Toys “R” Us and Bain’s other chains -- Burlington Coat Factory Warehouse Corp., Guitar Center Inc. and Michaels Stores Inc. -- were part of the specialty retail boom that took off in the 1980s. By offering a broader selection than smaller, independent shops and department stores, the business model dubbed “category killer” flourished.

Bain, Staples

Bain Capital helped invent the business model, co-founding Staples in 1986. The office-supplies chain spawned more than a dozen copycats and paved the way for specialty to be applied to almost every product niche imaginable.

That gave U.S. consumers oodles of choices and mall owners plenty of renters and reasons to build even more shopping centers. Best Buy, Circuit City and Barnes & Noble flourished, dotting the suburbs.

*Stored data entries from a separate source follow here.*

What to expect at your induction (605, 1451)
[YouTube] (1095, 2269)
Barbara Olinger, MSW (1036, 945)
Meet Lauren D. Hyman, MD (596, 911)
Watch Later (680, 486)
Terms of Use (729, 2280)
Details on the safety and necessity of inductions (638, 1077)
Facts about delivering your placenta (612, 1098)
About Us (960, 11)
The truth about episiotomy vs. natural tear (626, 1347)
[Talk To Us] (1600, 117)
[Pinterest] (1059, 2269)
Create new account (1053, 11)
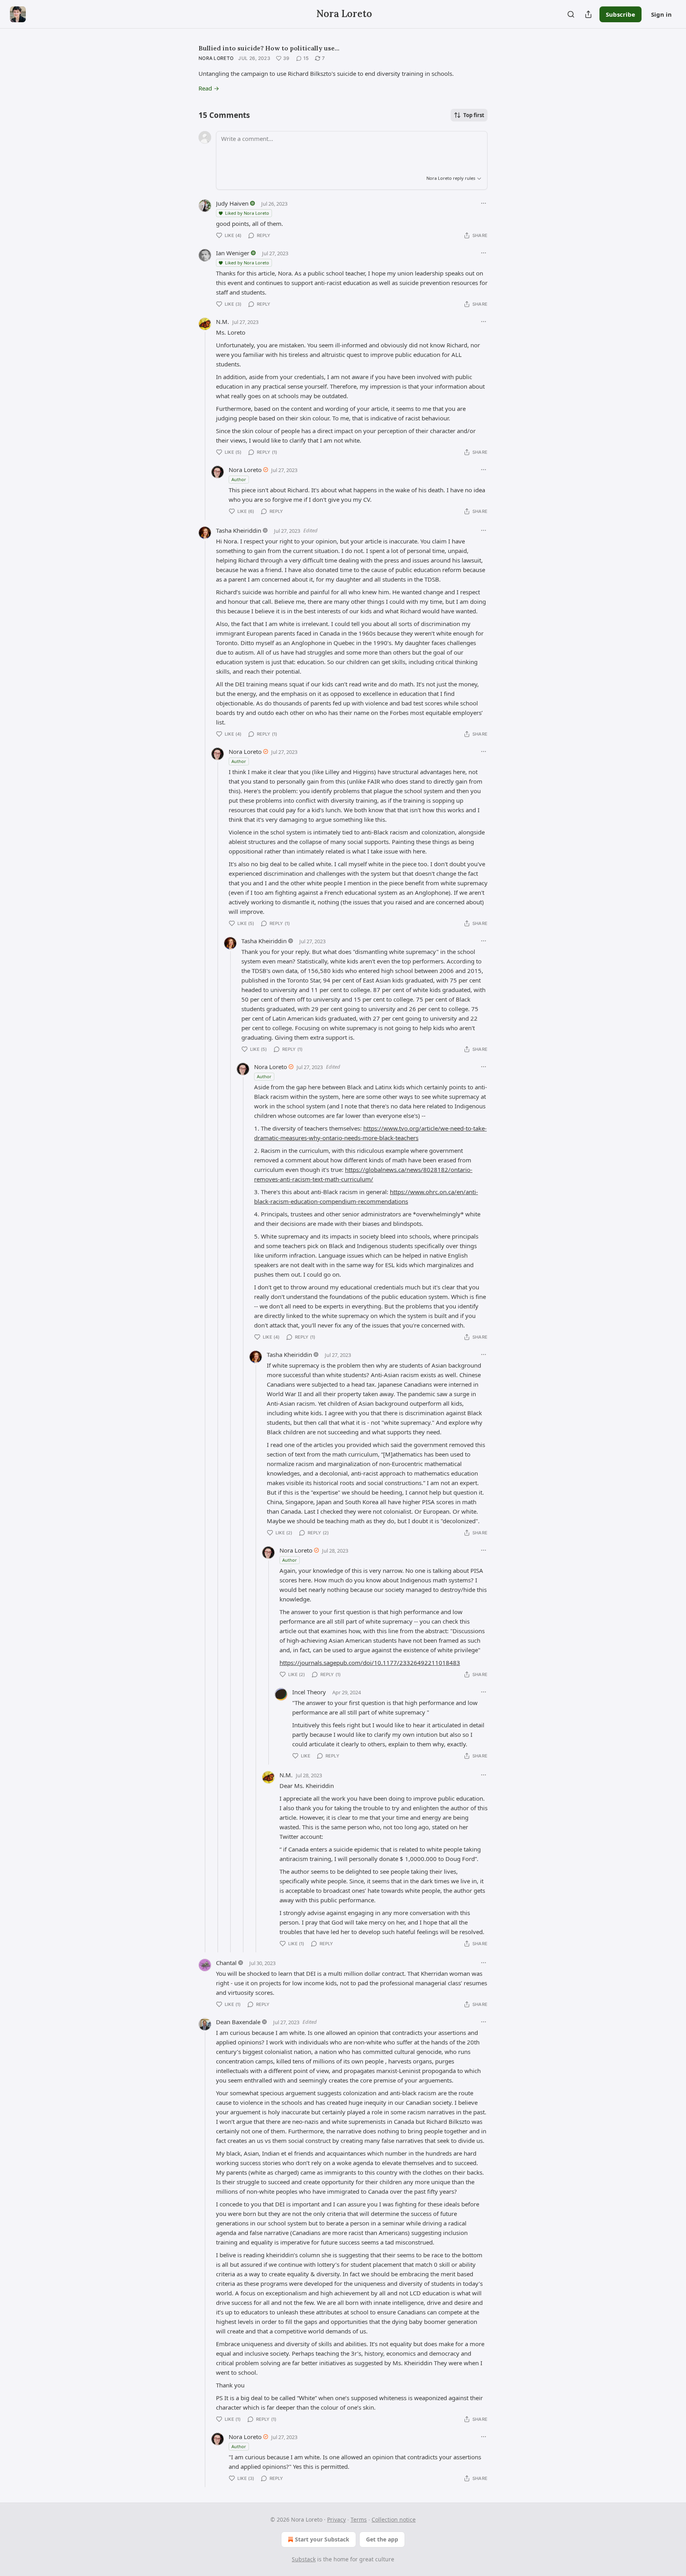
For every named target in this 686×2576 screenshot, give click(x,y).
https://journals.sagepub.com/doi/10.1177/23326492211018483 (369, 1663)
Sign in (661, 14)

Then came the recession and newly frugal U.S. consumers flocked to the Web for its ease and lower prices. Online price transparency weakened a specialty chain’s profit margins because consumers can comparison shop at will. The advantage specialty used to have on selection doesn’t exist with the Web’s endless aisles. Their expertise often pales in comparison to the online research shoppers can do on their own.

Sinking Sales

That left a chain like Toys “R” Us, which has 1,500 stores, struggling to increase sales, and put off an exit for Bain and its partners. Revenue at the world’s largest toy-store chain declined 4.7 percent in the U.S. from November to December. That came after revenue had dropped companywide, including both the U.S. and overseas operations, for five straight quarters.

Bain along with KKR and Vornado Realty Trust bought the Wayne, New Jersey-based retailer in a deal valued at $7.54 billion, including net debt, in 2005. At that time, the chain was losing market share to the lower prices at Wal-Mart Stores Inc. and Target Corp. and the U.S. toy industry wasn’t growing.

Not much has changed in the interim. It may have gotten worse. Toy sales in the U.S. are declining as kids spend more time on mobile devices. Amazon has its own toy site, yoyo.com, and baby portal, diapers.com, to compete with Babies “R” Us, the baby chain Toys “R” Us started in 1996.